I’m having issues with Tor before VPN using the separate VPN gateway configuration.

I’ve configured a VPN using TCP and have verified that it works using sys-firewall as the net vm. I then switch the net vm to sys-whonix and the initial VPN connection works but after that I get 100% packet loss. I’ve monitored eth0 and can see a consistent stream of outgoing ARP requests asking for the MAC address associated with the remote VPN server IP. This is very strange as the correct routes exist for the remote VPN server (VPN server IP via 10.137.0.9 dev eth0) and for sys-whonix (10.137.0.9 dev eth0 scope host onlink). I have verified that the routes are the same when connected to sys-whonix as when connected to sys-firewall, with the IPs adjusted of course).

I’m using qubes 4.1, whonix-gw-16. The last working configuration I had for tor before vpn was with qubes 4.0 whonix-gw-15. I’ve used the exact same configuration for both. OpenVPN version is 2.5.1. This is all inside a debian-11 vm.

I was certain this was an OpenVPN bug until I confirmed it only occurs when connected to sys-whonix. I have no idea how to even begin to move forward.

Generic Bug Reproduction

It appears that many others have been experiencing this issue for quite some time. Crazy to me that Qubes would go ahead and release a “final” version of 4.1 with such ridiculous issues.

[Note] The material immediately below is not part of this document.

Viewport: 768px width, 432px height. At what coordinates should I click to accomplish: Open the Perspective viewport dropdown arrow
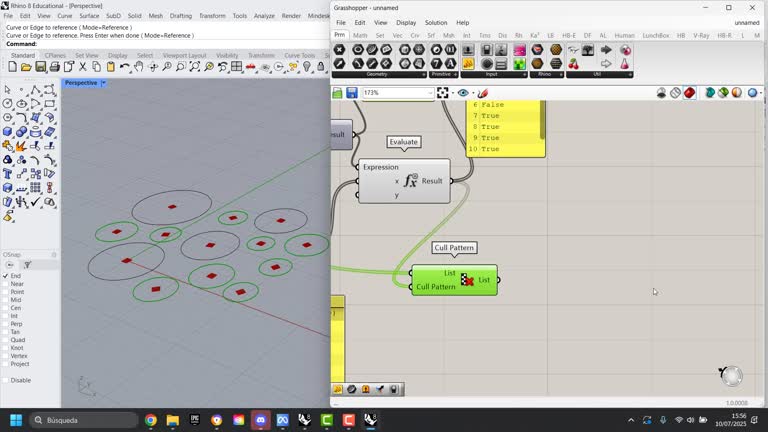(x=105, y=83)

For those who stumble across this post I am currently having success by doing:
arp -s REMOTE-VPN-SERVER-IP -i eth0 fe:ff:ff:ff:ff:ff

I have looked into the difference between networking in Qubes 4.0 (where Tor before VPN worked perfectly) and Qubes 4.1 (where it is broken) and the thing that jumps out at me is that in 4.0 the command “ip neigh show” does not include the remote VPN server IP as a neighbor which is to be expected, whereas in Qubes 4.1 the remote VPN server IP is considered a neighbor. From my understanding of networking, this is definitely a bug in 4.1. Given that the tcpdump of eth0 in the vpn gateway is a series of ARP requests trying to resolve this “neighbor” that should not even be considered a neighbor, I think this is definitely something that needs to be explored.

Hopefully someone stumbles upon this and explores further or knows how to put this in front of the correct eyes. I myself have wasted three days on this bullshit and unfortunately need to move on.

1 Like

This isn’t caused by any source code by Whonix.
Qubes issues.
If this shall be fixed, it must be reported to Qubes directly.
As per What to post in this Qubes-Whonix forum and what not.